MATERIAL FOR THIS EXERCISE below:

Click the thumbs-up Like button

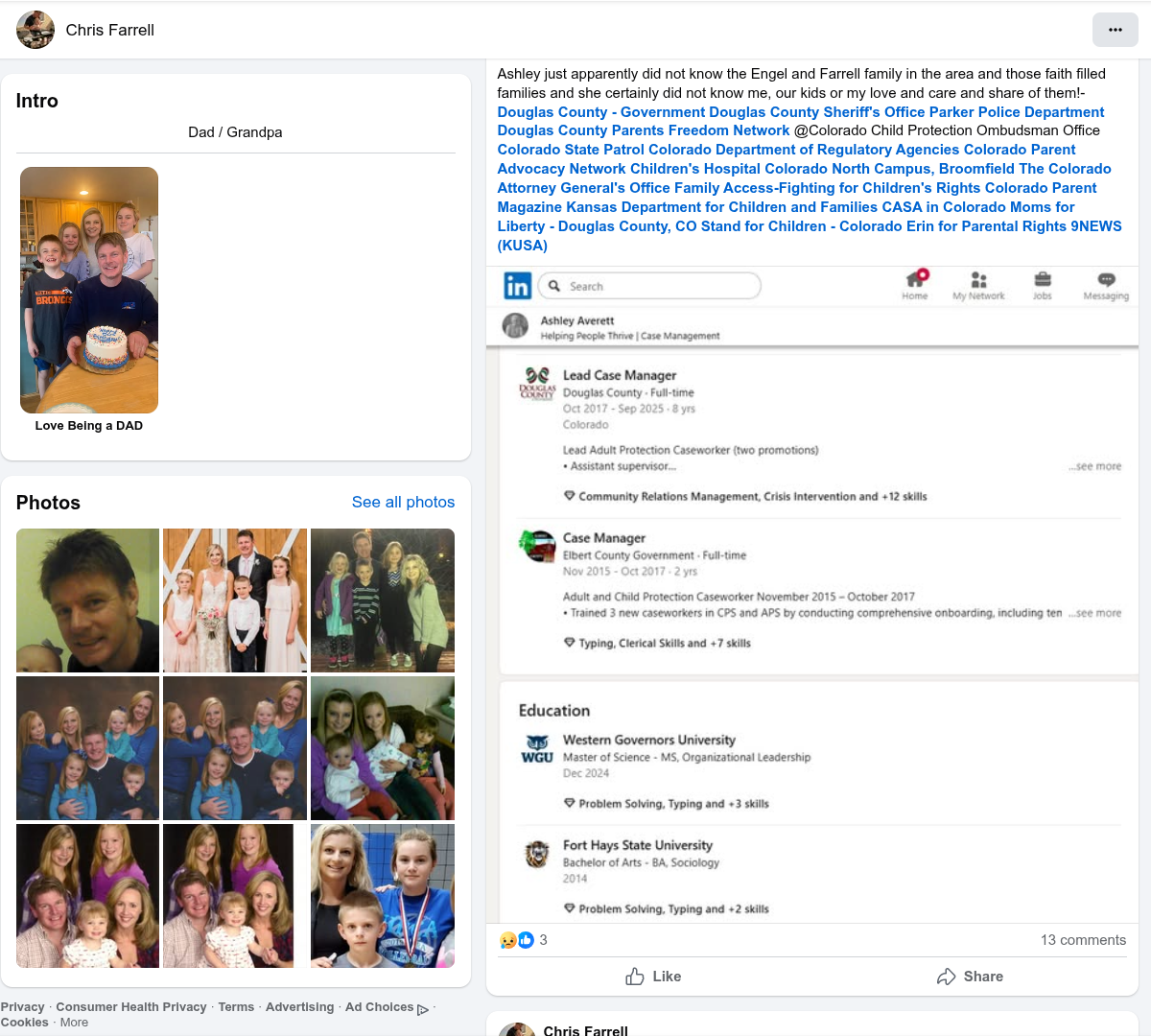coord(653,977)
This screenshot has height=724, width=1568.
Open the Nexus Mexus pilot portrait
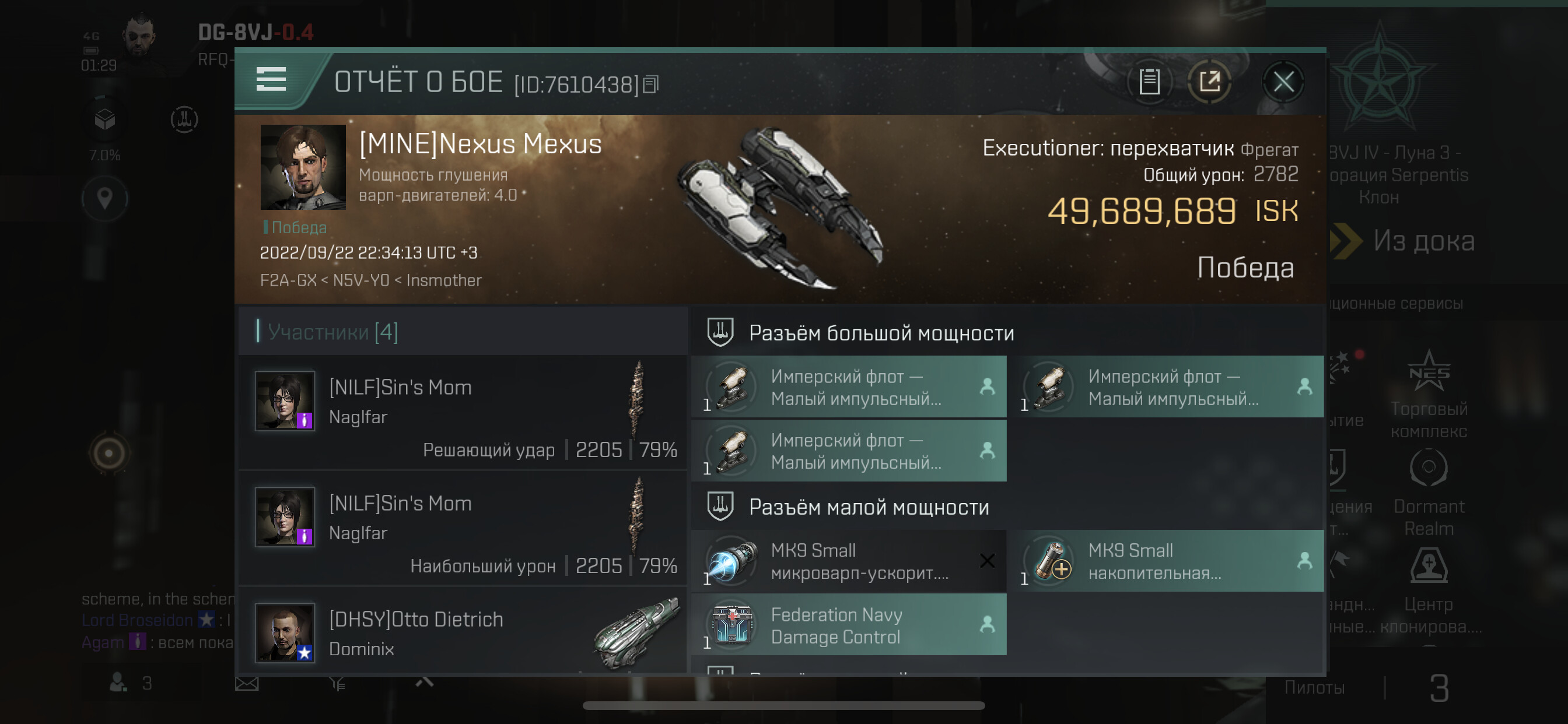[x=303, y=167]
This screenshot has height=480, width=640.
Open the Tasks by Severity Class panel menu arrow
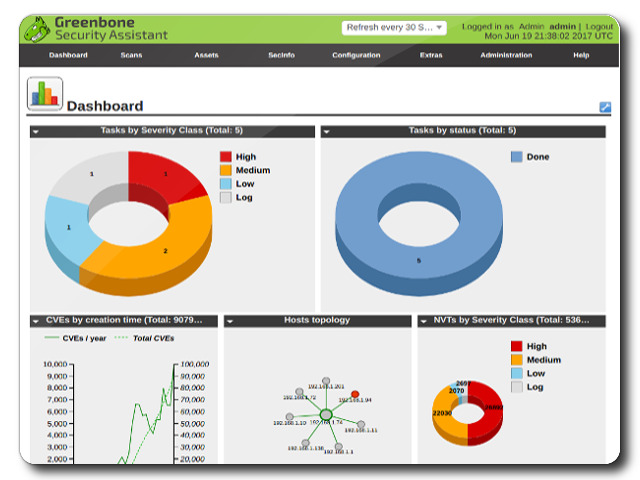point(36,131)
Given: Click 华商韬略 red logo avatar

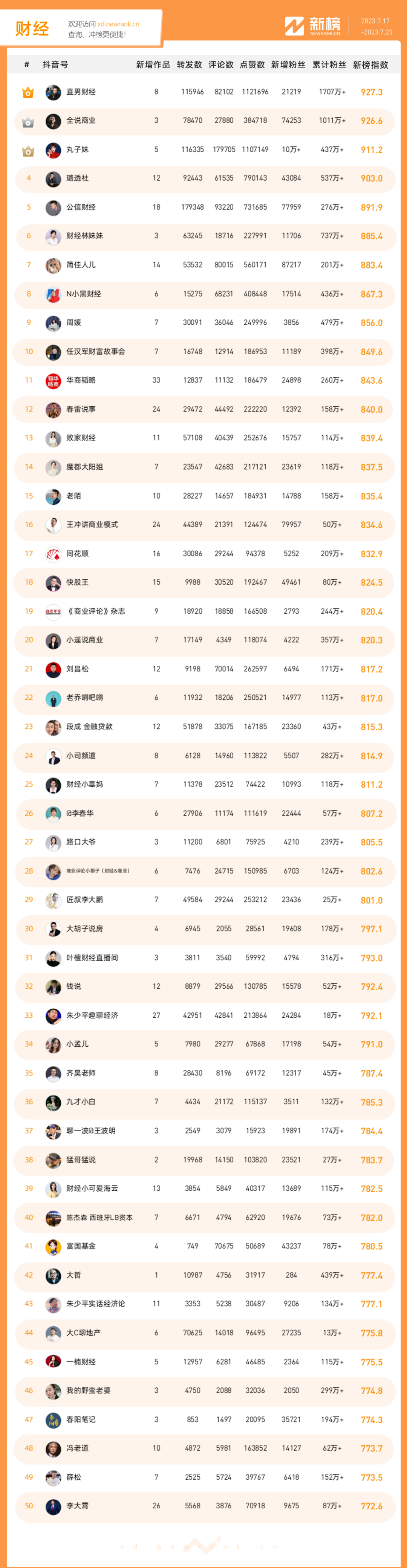Looking at the screenshot, I should [54, 381].
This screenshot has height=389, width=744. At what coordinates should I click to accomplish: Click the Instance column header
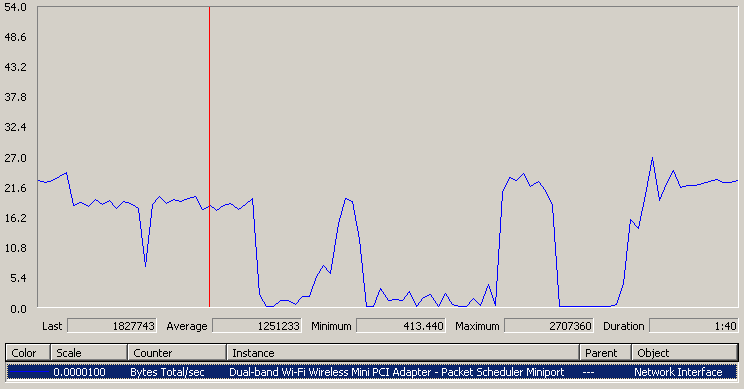[x=403, y=353]
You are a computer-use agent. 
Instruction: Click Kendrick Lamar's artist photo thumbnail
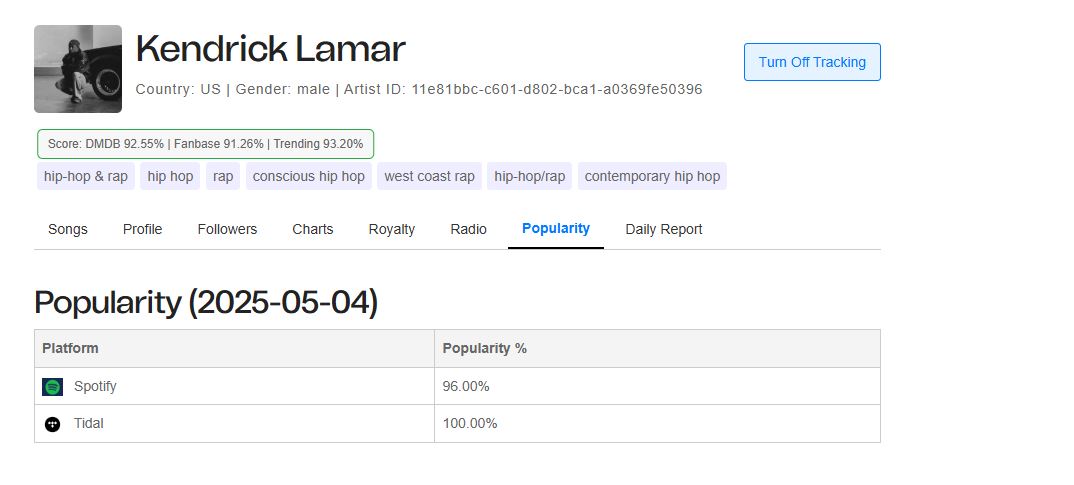coord(78,69)
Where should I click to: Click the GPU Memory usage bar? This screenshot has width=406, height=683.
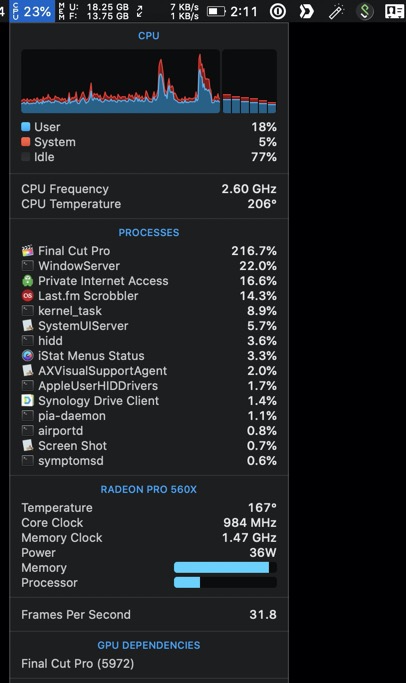pyautogui.click(x=225, y=567)
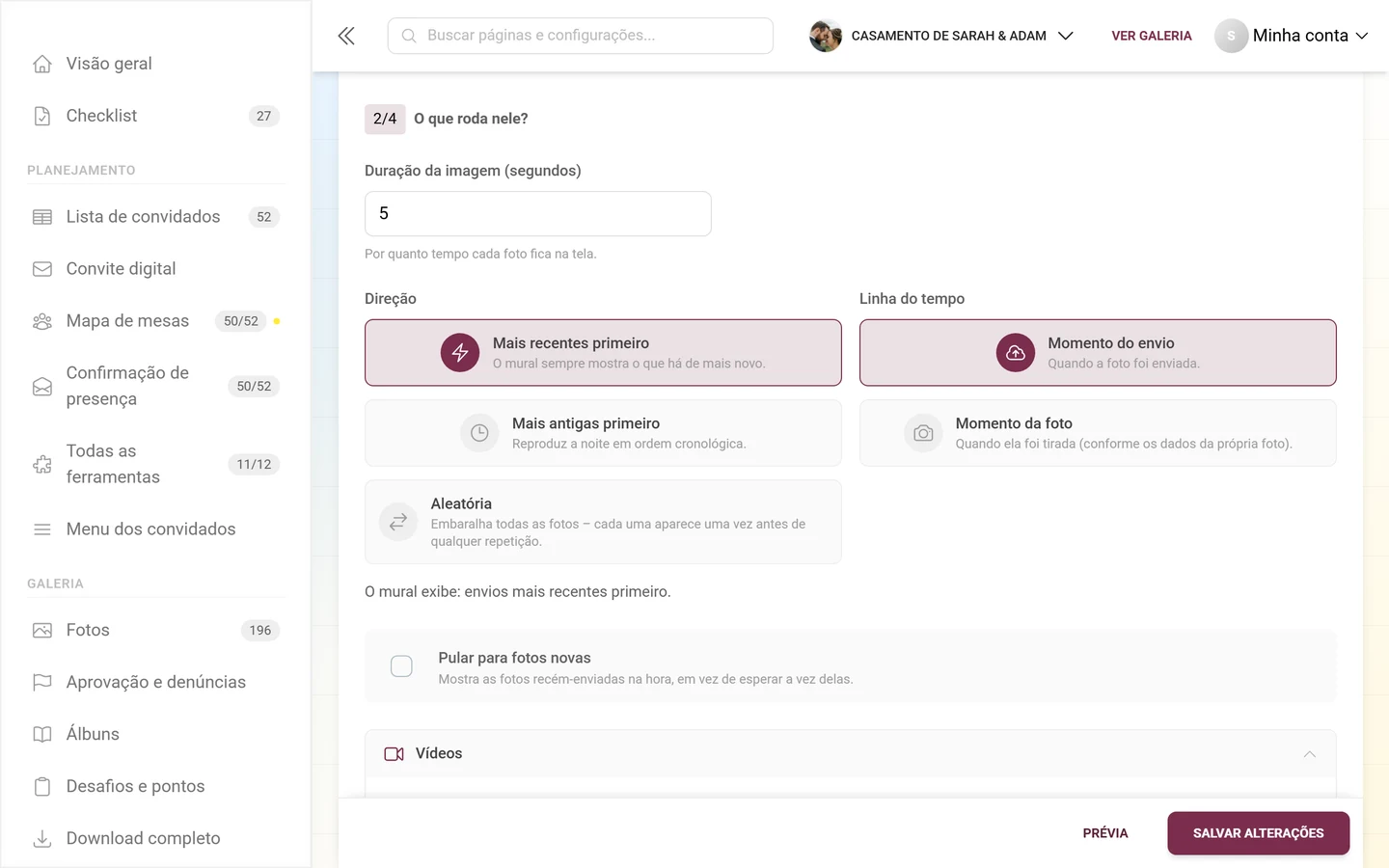Click the Desafios e pontos clipboard icon

coord(42,786)
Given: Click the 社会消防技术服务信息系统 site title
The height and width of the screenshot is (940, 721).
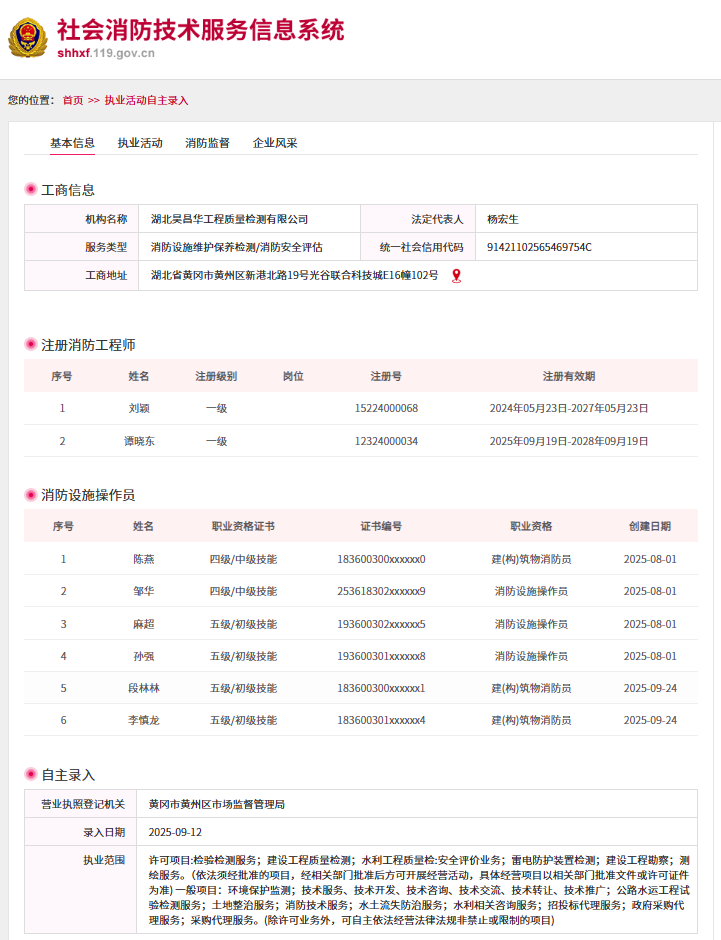Looking at the screenshot, I should 200,29.
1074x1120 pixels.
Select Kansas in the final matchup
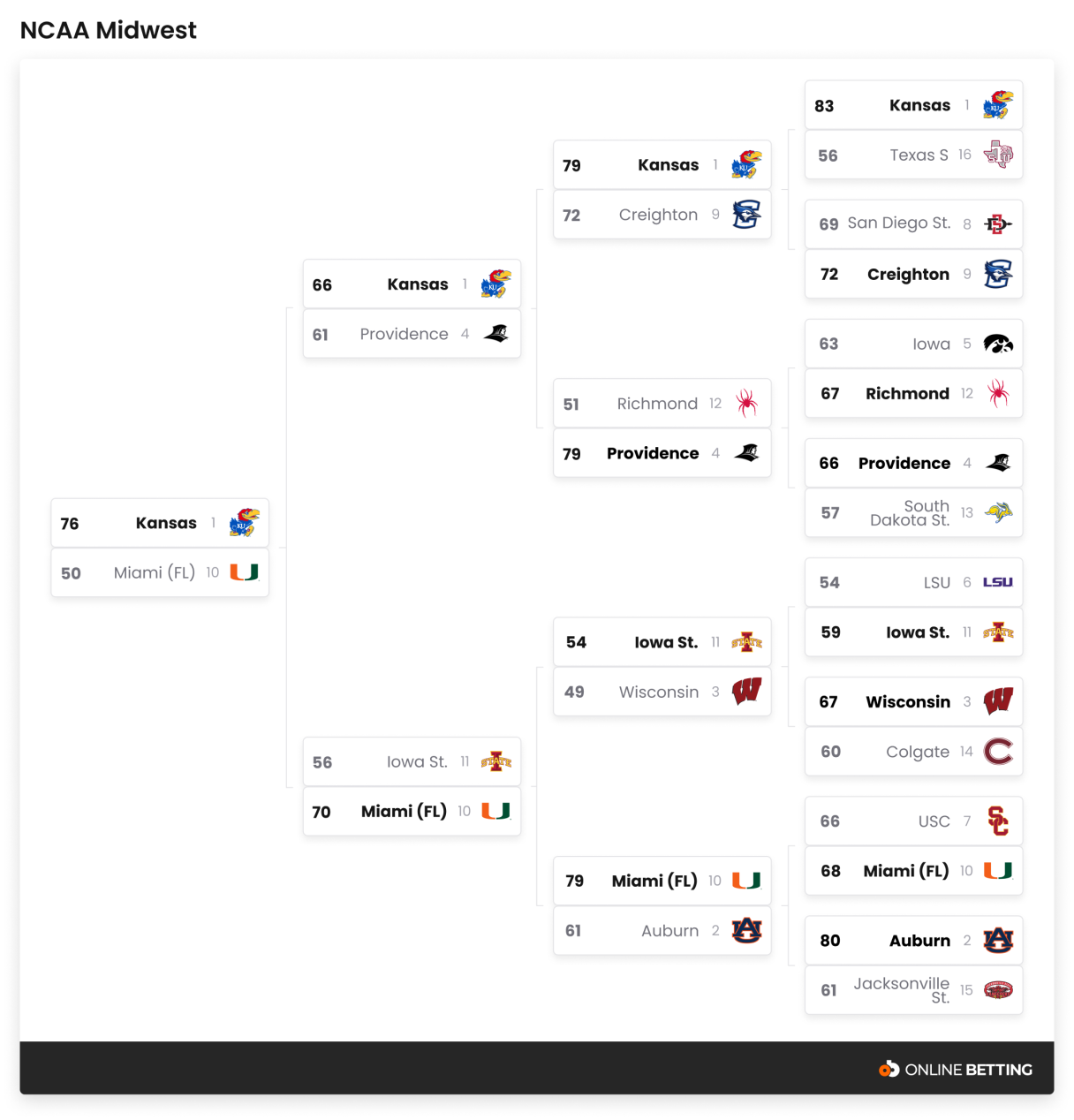pyautogui.click(x=166, y=523)
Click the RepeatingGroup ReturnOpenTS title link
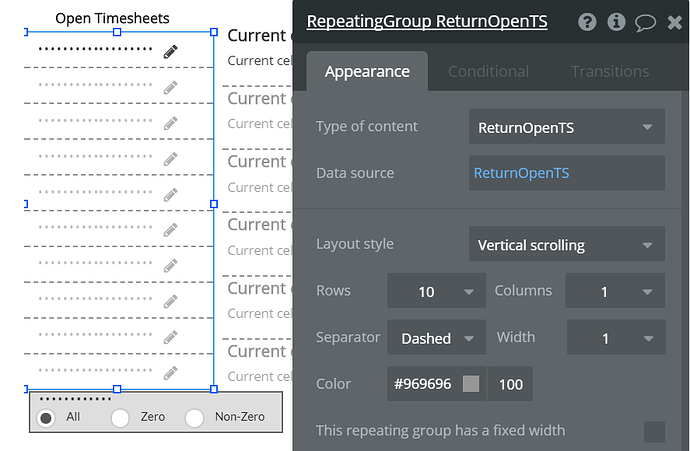 [427, 21]
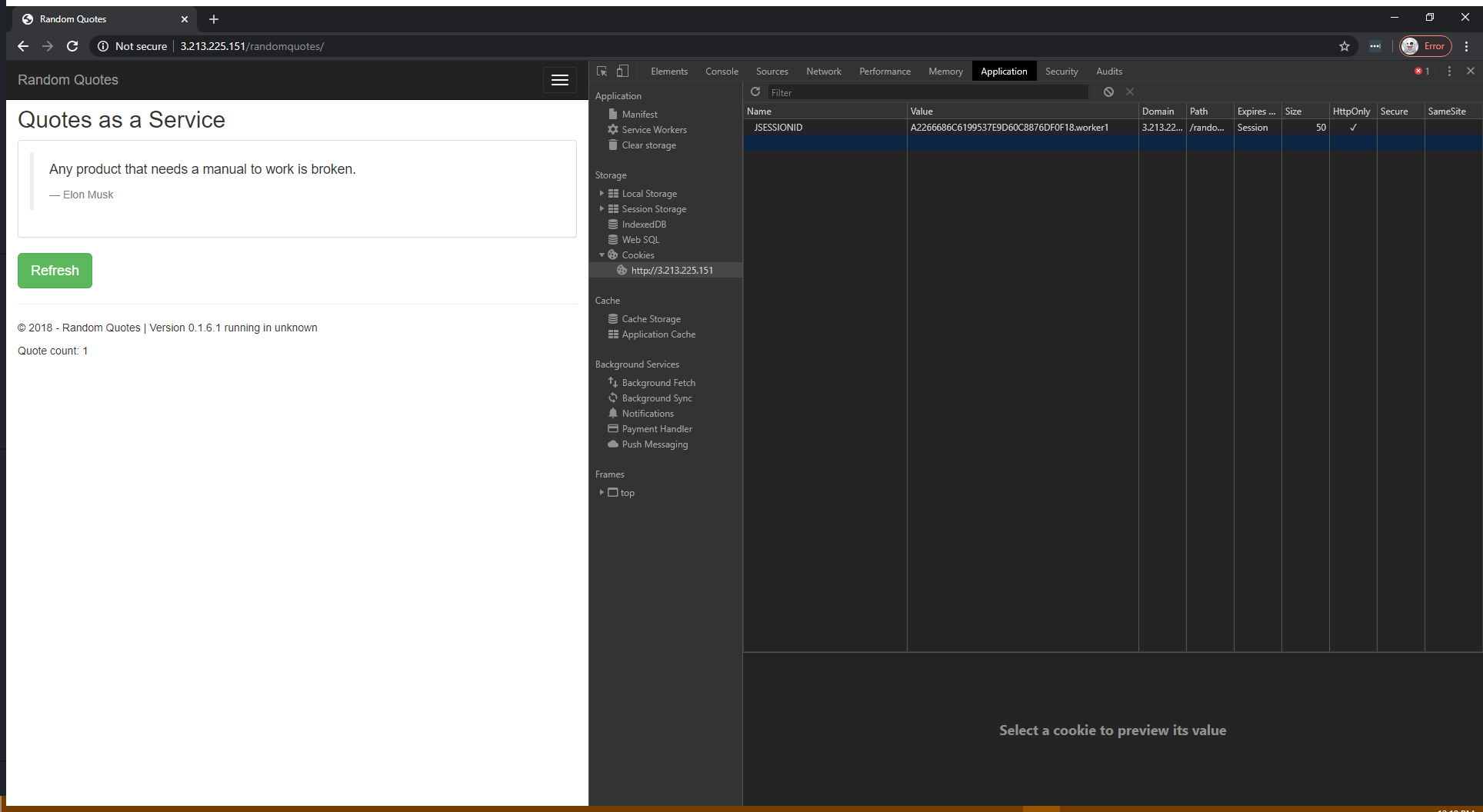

End of MATERIAL FOR THIS EXERCISE.

• [YOUR OBJECTIVE]:
Reproduce word for word the lines from the one containing "This screenshot has height=389, width=744." through the end of the data, both ends kept. Drop the pictures.

• [FINAL ANSWER]:
This screenshot has height=389, width=744. At what coordinates should I click to accomplish: Click the Instance column header
[x=403, y=353]
You are a computer-use agent. 
Instruction: Click Kendrick Lamar's artist photo thumbnail
coord(78,69)
Where should I click to: Click the GPU Memory usage bar? This screenshot has width=406, height=683.
pyautogui.click(x=225, y=567)
Click the Desafios e pontos clipboard icon

coord(42,786)
Given: Click the 社会消防技术服务信息系统 site title
The height and width of the screenshot is (940, 721).
Looking at the screenshot, I should 200,29.
1074x1120 pixels.
Select Kansas in the final matchup
pyautogui.click(x=166, y=523)
Click the RepeatingGroup ReturnOpenTS title link
 [427, 21]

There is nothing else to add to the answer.